Of the several trim panels conventionally employed, the headliner of headlining panel adapted to be positioned adjacent to the underside of steel roof panels has presented a continuing problem due to its size, weight, cost in fabrication and installation, and requirements of stability and freedom from warpage over prolonged time periods in spite of the wide fluctuation in ambient temperature and humidity conditions. Cloth and fabric-backed plastic headlinings at one time had been in widespread use, which were of the so-called "cut-and-sew" type comprising a series of sections sewn together and which were supported at longitudinally spaced intervals by a series of bows or lifting wires extending transversely beneath the roof panel and joined at their ends to the side edges of the automobile body. Headlinings of the foregoing type were highly labor intensive and also costly to manufacture and to a large extent, have been replaced by so-called "snap-in" type headliners comprising one or a series of shape-retaining panels which are adapted to be supported along their peripheral edge by a trim channel extending adjacent to the roof panel of the automobile. Typical of such prior art "snap-in" headliners are those disclosed in U.S. Pat. Nos. 3,506,532 and 3,507,728, the substance of which are incorporated herein by reference.

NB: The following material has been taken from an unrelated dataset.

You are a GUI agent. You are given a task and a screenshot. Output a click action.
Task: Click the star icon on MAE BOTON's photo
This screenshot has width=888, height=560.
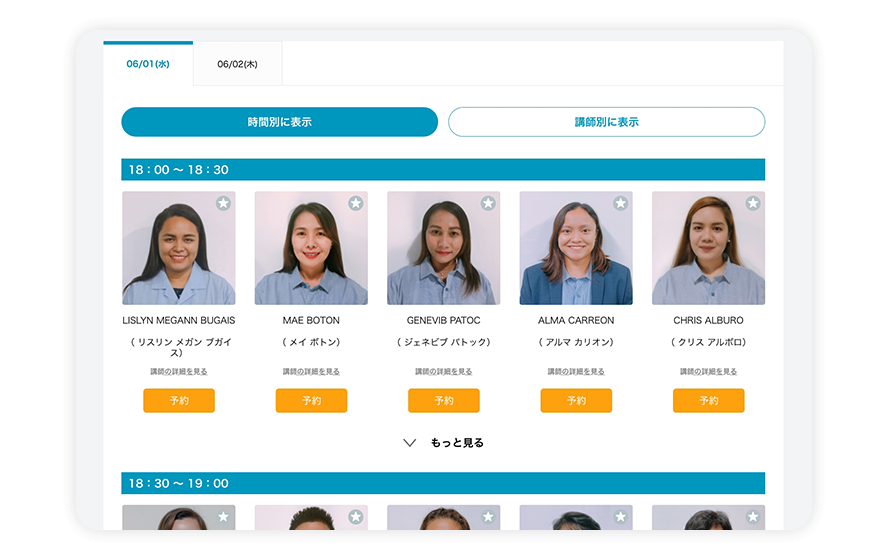[x=355, y=204]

While such snap-in headliner panels of the types heretofore known have overcome many of the problems associated with cloth and fabric-type prior art headliners, some problems still remain. For example, some prior art headliner constructions have necessitated the use of unsightly score lines or creases in order to enable the attainment of the desired contouring and installation of the panel in the vehicle. Other headliner constructions have been characterized by unsatisfactory mechanical properties, such as, for example, an excessive weight-to-strength-to-bulk ratio, while others have had insufficient resistance to sag or warpage as a result of severe fluctuations in ambient temperature and humidity conditions. While some headliner constructions have been adequate for use in small compact cars, such structures have been unacceptable for use in larger full-size vehicles due to the greater unsupported expanse of the headliner, resulting in objectionable sagging, particularly when exposed to elevated temperatures approaching 200.degree. F. In order to overcome such structural shortcomings, it has heretofore been proposed to employ fiberglass reinforced plastic laminates, but such headliners have not received widespread commercial acceptance due to their high cost of manufacture and the relatively expensive tooling required.
The present invention provides a contoured resilient trim panel and method for producing such trim panel which overcomes many of the problems associated with snap-in type headliners of the types previously known. The trim panel of the present invention is of economical cost, is light in weight, has a desired high strength-to-weight ratio, is versatile in its use and application to different styling motifs and vehicle sizes, can readily be thermoformed such as by vacuum molding to the desired contour and can be formed to further include suitable embossments for visor recesses, speaker housings, dome lights and the like; is stable and heat resistant and does not undergo objectionable sagging even when heated to temperatures up to about 200.degree. F.